Днем и ночью пресса, радио и телевидение активно комментировали это скандальное решение суда. Некоторые задавались вопросом: кто вмешался? Каким образом один судья смог полностью отменить обвинение в групповом изнасиловании организованной бандой, как это определил антитеррористический суд? По какому критерию?
У меня ответа не было. Этим предстояло заниматься моему адвокату.

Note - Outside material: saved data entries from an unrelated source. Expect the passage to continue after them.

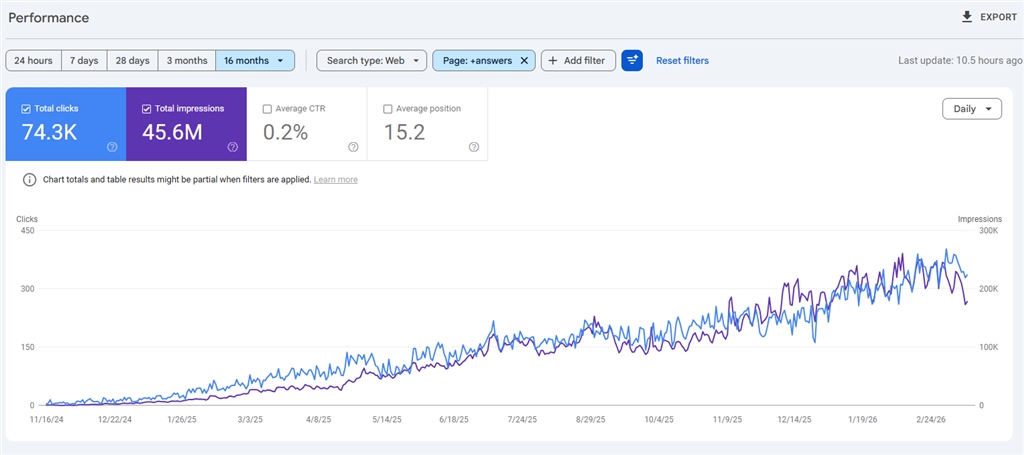1024x455 pixels.
Task: Open help icon on Average position card
Action: 473,147
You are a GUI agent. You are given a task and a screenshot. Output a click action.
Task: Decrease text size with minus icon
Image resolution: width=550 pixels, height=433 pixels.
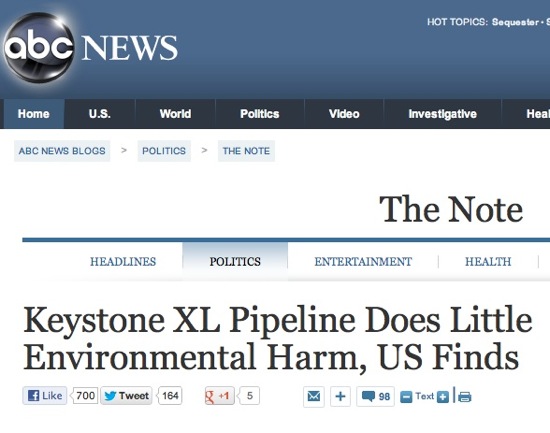(406, 397)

В тот же вечер я вернулась в деревню, потому что узнала, что назавтра, 8 марта, мою школу собиралась почтить визитом Верховный комиссар Канады в Пакистане госпожа Маргарет Хубер. Все иностранные посольства были в курсе дела. Верховный комиссар собиралась приехать к полудню — я должна была достойно ее принять. Сопровождавшим ее журналистам она заявила:
— Через свое Агентство по международному развитию Канада оплатит расширение школы для учениц, уже записавшихся и тех, кто ожидает своей очереди. Моя страна вручает этот дар в знак солидарности с огромным вкладом Мухтар Маи в борьбу за равноправие полов и права женщин в Пакистане и во всем мире. Насилие над женщинами остается одним из тяжелейших бедствий в мире. То преступление, жертвой которого стала Мухтар Маи, выявило и многое другое. Оказавшись жертвой группового изнасилования, совершенного по приказу племенного совета, Мухтар Маи не согласилась молчать. Деньги, выделенные ей в качестве возмещения, она пожертвовала на строительство школы в своей деревне. Она не прекратит своей деятельности, пока не убедится, что девочек из ее деревни никогда не постигнет подобная участь. Эта женщина воплощает настоящий дух Международного дня женщин!
Мадам Хубер пробыла у нас четыре часа. Ее присутствие придало мне сил.
Но вместе с тем это был тяжелый день для меня: я ожидала у телефона новостей от адвоката, пытавшегося получить копию судебного постановления.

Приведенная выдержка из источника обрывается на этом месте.